[Stored data entries]

-- -- --

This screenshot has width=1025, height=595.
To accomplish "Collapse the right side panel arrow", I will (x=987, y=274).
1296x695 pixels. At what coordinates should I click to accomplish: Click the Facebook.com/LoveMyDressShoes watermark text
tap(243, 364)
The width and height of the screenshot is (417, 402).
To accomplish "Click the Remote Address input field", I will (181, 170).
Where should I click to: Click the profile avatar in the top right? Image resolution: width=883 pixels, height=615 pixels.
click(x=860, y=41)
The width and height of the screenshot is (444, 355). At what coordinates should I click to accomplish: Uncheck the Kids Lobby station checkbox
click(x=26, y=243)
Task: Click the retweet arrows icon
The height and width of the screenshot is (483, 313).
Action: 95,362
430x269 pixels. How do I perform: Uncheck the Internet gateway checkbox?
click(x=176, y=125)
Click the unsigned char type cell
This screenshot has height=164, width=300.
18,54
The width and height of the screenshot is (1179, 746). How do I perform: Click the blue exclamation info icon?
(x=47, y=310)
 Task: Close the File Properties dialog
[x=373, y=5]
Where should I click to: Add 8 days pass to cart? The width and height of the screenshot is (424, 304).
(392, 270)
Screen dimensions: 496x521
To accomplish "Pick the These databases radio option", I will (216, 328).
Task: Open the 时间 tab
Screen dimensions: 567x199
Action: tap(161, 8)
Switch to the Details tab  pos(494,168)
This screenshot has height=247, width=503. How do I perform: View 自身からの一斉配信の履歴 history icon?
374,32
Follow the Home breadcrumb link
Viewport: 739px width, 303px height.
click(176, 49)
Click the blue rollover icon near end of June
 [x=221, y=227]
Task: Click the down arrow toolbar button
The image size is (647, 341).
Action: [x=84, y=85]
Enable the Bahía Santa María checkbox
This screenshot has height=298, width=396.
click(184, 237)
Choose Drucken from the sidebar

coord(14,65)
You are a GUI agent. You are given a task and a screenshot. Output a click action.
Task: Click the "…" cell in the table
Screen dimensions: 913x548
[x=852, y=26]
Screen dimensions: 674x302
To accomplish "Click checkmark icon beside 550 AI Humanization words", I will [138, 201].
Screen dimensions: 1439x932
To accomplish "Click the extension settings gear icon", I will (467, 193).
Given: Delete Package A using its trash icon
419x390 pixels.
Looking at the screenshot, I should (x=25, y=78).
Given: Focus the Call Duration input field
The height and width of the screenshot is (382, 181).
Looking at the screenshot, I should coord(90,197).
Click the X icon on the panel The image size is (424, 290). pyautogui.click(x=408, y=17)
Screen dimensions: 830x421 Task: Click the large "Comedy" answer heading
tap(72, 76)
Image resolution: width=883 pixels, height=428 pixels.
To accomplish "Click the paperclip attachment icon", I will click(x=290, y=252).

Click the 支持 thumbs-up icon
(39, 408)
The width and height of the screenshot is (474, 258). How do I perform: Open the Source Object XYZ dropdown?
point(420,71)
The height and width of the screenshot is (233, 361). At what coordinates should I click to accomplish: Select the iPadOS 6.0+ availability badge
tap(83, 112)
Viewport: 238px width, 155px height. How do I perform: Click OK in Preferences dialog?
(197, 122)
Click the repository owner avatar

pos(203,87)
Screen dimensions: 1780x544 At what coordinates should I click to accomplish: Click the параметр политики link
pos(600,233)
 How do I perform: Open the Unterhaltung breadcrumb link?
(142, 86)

-- -- --

* _Exercise prompt_
Please give an exact copy of the lines above, beginning with the line containing "This screenshot has height=247, width=503." and running through the line containing "Task: Click the down arrow toolbar button", and of no other lines.

* _Written answer_
This screenshot has height=247, width=503. How do I perform: View 自身からの一斉配信の履歴 history icon?
374,32
Follow the Home breadcrumb link
Viewport: 739px width, 303px height.
click(176, 49)
Click the blue rollover icon near end of June
 [x=221, y=227]
Task: Click the down arrow toolbar button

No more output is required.